Quote the material exactly from the line that contains "Tap the $IPI ticker link" through its last line. Any pictures are to be left out.
[Start of Attachment]
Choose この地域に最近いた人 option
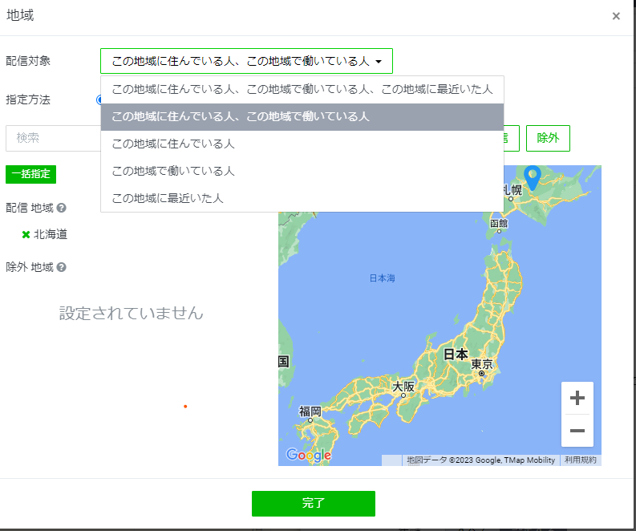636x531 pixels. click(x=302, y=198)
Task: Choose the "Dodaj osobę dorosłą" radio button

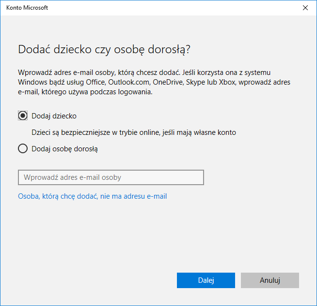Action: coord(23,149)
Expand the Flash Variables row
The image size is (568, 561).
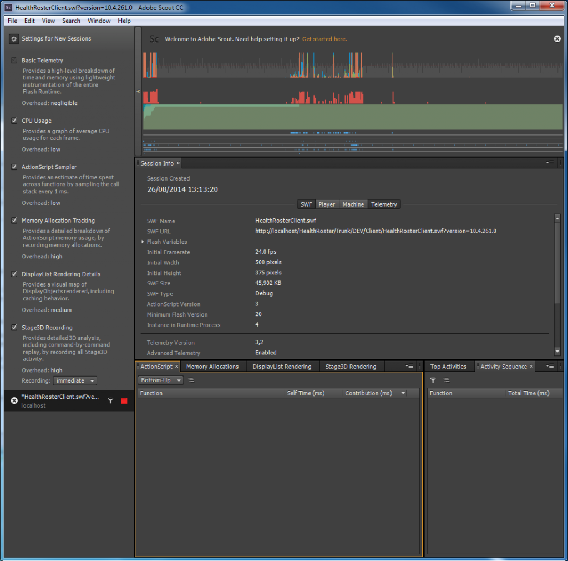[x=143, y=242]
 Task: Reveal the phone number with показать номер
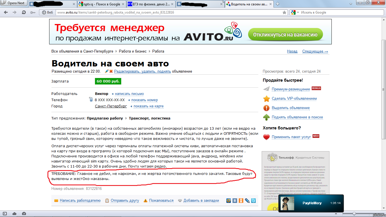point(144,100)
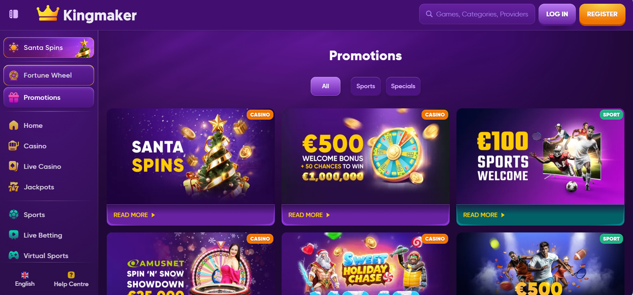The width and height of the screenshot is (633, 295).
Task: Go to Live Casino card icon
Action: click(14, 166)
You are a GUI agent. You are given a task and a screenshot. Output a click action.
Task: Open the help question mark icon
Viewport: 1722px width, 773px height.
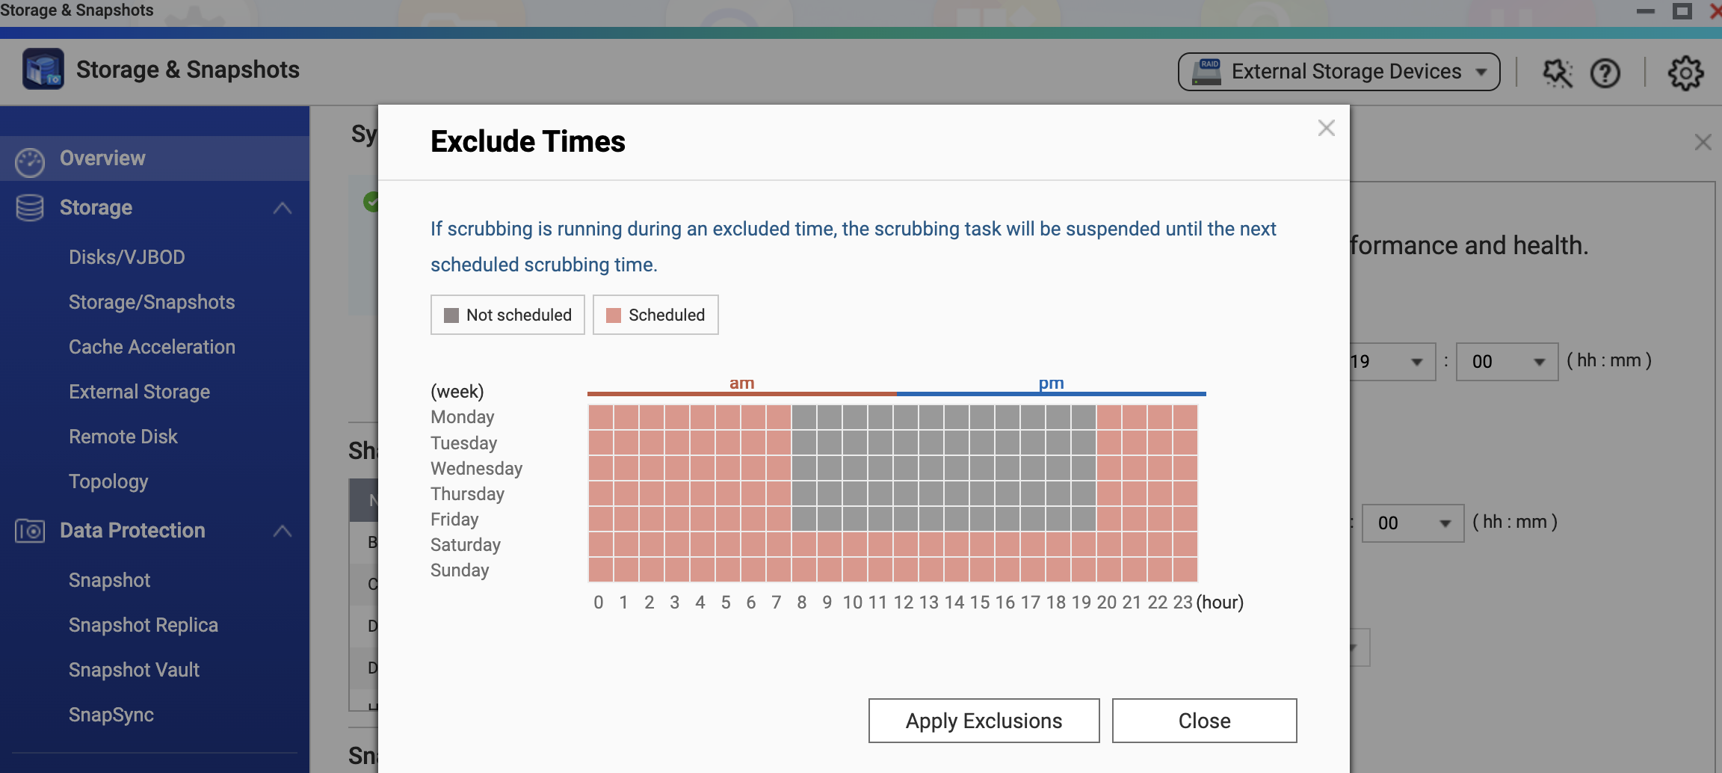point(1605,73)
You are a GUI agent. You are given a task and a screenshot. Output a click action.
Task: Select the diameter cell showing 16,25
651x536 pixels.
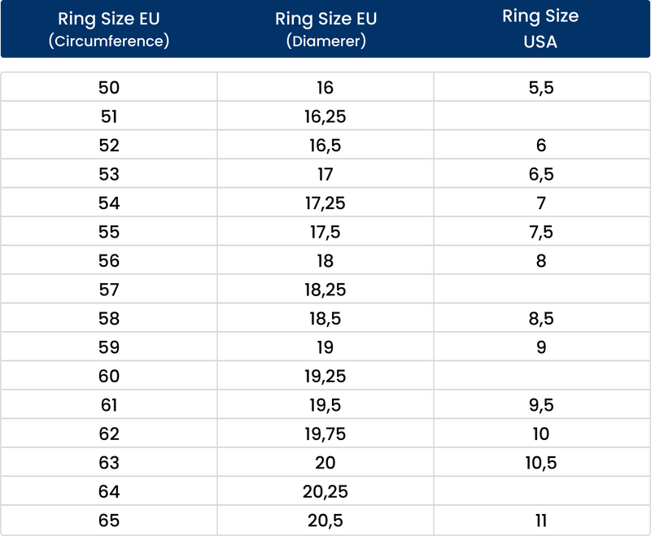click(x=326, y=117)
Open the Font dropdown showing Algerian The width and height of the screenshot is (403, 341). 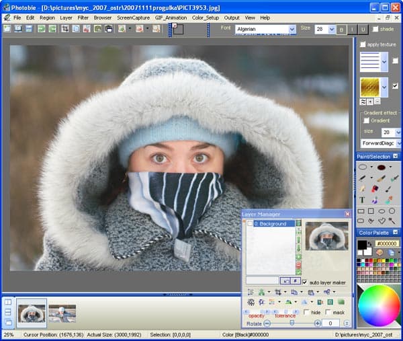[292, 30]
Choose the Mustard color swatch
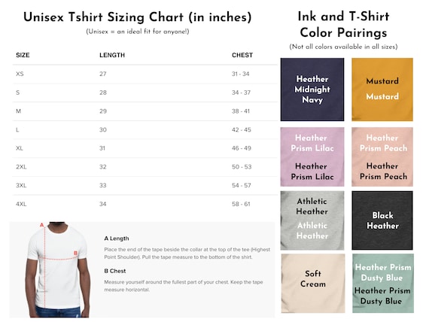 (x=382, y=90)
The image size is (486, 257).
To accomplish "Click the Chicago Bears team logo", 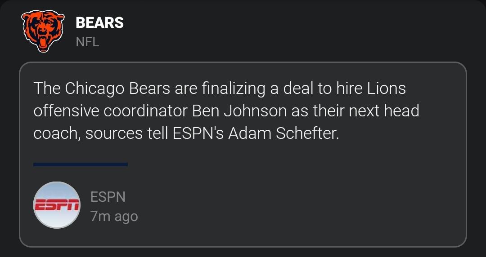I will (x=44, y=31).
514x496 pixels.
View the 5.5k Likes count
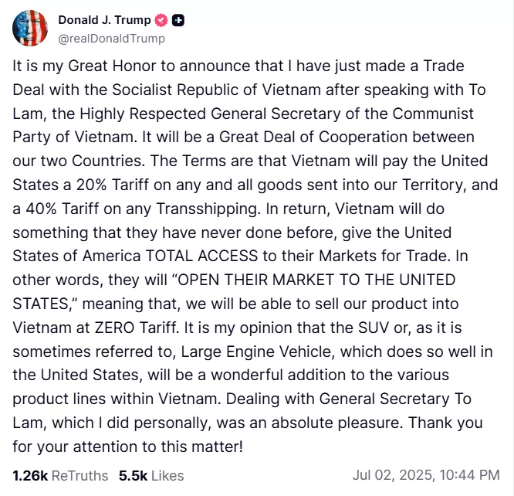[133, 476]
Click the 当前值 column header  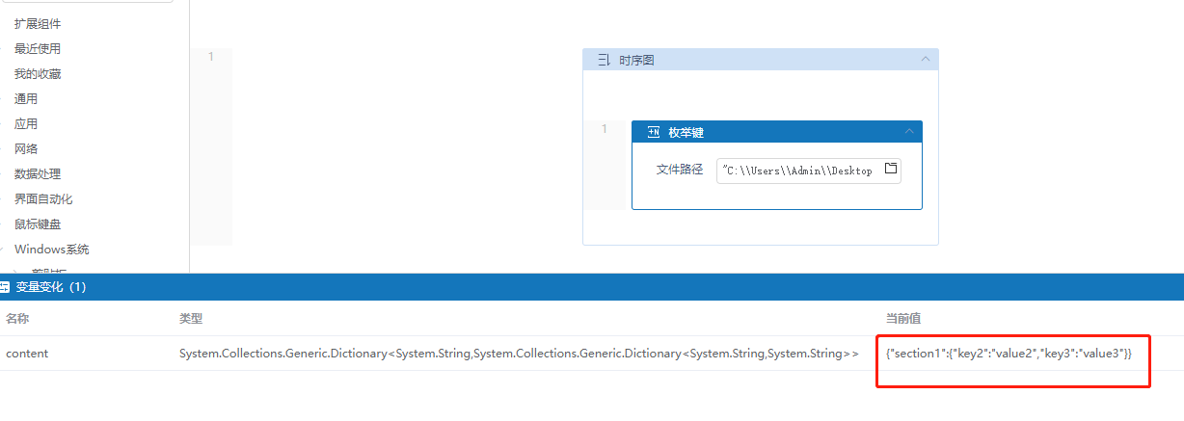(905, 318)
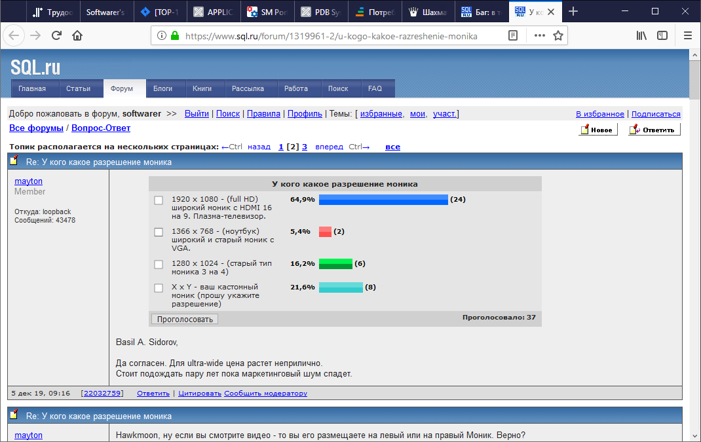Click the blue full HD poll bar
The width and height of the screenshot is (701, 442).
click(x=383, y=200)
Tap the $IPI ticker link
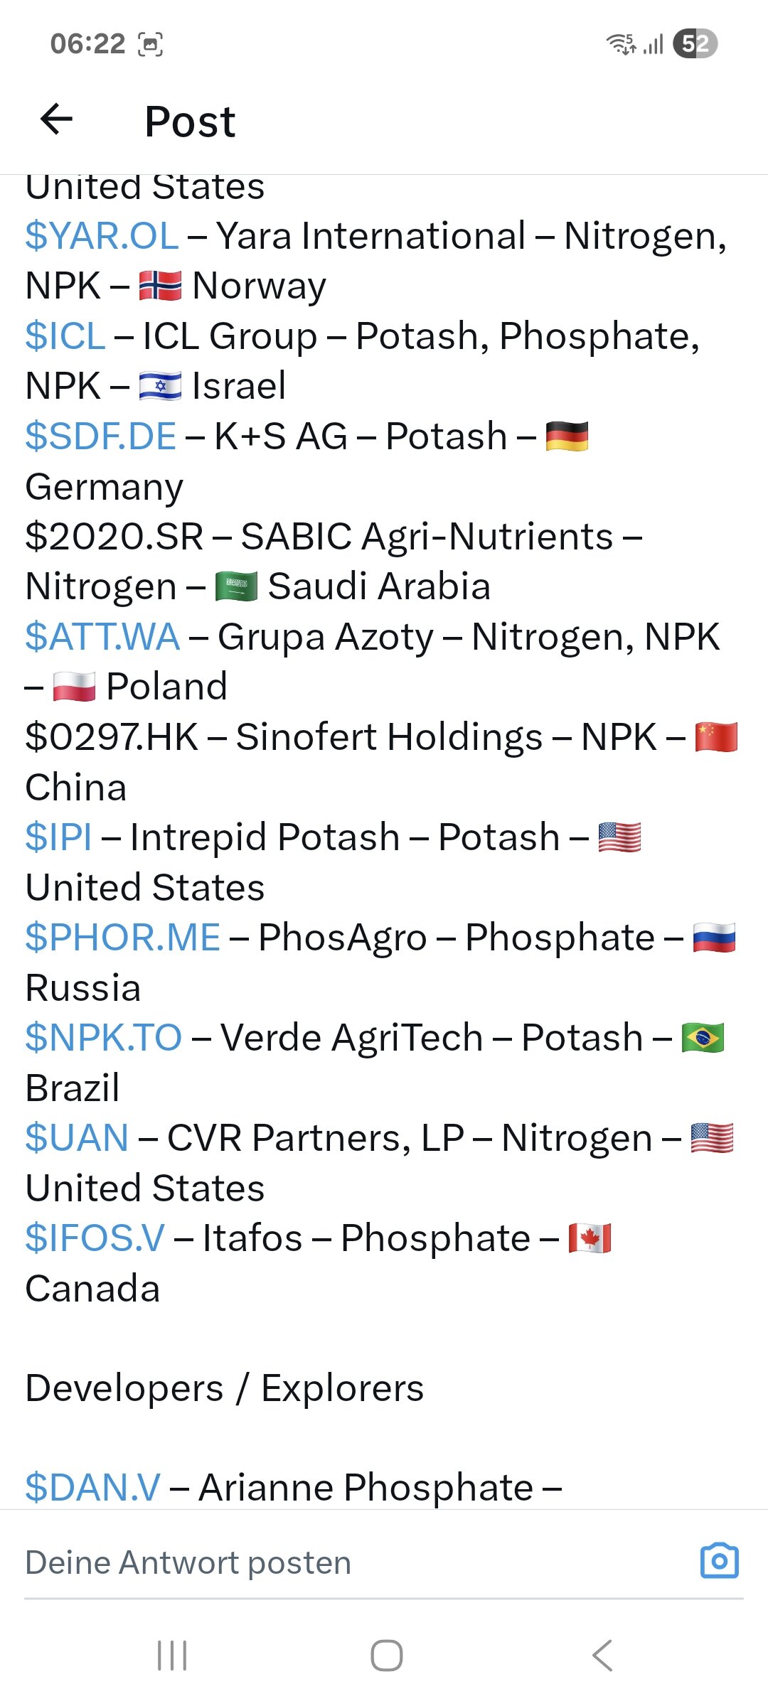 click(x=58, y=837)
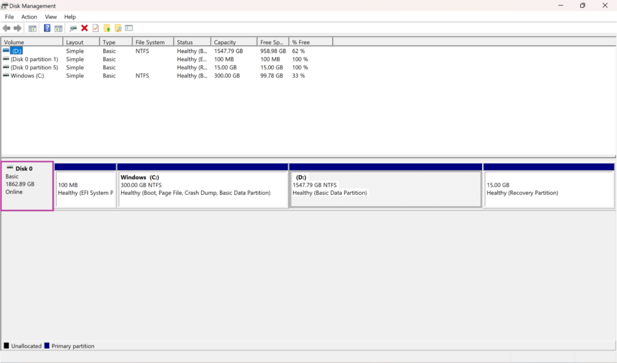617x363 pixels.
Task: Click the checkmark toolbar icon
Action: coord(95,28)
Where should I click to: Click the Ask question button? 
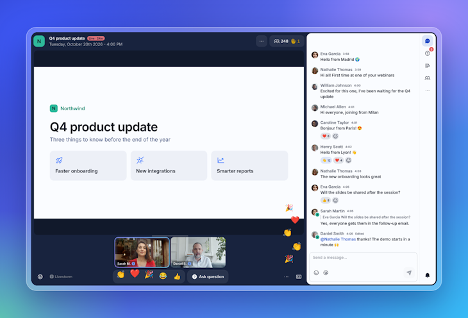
[End of Attachment]
REPLY.
Tap the $IPI ticker link
 click(x=58, y=837)
617x363 pixels.
Task: Click the checkmark toolbar icon
Action: coord(95,28)
Where should I click to: Click the Ask question button? 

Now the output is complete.